» **To do**:
Among the records that follow, set down only the lines from the one containing "Task: Click the zigzag line Path icon" to the one containing "Image resolution: width=1536", both included, exactly.

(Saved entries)
● ● ●

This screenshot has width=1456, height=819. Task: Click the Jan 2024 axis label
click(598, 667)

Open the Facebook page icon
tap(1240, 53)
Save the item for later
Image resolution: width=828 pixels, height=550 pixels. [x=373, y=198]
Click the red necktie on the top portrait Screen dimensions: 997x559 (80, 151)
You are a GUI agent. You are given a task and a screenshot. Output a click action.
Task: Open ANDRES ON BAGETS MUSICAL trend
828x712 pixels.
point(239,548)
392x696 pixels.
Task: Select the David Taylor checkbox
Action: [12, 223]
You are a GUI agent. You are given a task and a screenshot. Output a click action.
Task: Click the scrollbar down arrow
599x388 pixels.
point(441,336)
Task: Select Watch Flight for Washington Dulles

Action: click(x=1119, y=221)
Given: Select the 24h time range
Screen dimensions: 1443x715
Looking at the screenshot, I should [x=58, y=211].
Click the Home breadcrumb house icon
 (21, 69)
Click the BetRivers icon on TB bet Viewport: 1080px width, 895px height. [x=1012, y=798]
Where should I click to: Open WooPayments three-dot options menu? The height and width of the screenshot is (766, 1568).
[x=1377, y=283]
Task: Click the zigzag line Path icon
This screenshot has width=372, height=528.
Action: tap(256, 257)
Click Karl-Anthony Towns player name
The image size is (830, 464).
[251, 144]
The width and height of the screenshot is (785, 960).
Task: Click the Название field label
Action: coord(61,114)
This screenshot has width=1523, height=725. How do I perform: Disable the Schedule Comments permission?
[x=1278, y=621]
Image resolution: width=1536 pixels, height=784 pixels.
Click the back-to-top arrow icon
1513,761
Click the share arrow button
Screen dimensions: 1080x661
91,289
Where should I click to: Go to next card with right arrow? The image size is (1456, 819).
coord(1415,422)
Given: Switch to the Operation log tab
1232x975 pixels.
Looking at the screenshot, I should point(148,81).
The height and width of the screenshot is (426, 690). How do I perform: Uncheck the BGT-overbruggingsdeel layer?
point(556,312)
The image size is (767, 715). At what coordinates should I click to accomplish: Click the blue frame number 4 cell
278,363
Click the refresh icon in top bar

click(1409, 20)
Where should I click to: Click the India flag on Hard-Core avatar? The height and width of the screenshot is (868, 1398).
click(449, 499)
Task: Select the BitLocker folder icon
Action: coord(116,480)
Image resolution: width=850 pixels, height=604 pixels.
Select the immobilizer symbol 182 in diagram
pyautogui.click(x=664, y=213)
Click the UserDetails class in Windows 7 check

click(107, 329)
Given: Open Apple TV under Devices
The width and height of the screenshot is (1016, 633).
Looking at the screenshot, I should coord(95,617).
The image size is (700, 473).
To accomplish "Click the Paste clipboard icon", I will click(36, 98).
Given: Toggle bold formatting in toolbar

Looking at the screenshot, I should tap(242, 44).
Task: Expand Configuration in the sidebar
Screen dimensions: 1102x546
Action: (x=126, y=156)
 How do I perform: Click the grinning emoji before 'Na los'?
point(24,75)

● ● ●

» **Solution for this problem**:
Task: Click the zigzag line Path icon
This screenshot has width=372, height=528.
Action: tap(256, 257)
Click Karl-Anthony Towns player name
The image size is (830, 464).
[251, 144]
The width and height of the screenshot is (785, 960).
Task: Click the Название field label
Action: coord(61,114)
This screenshot has width=1523, height=725. How do I perform: Disable the Schedule Comments permission?
[x=1278, y=621]
Image resolution: width=1536 pixels, height=784 pixels.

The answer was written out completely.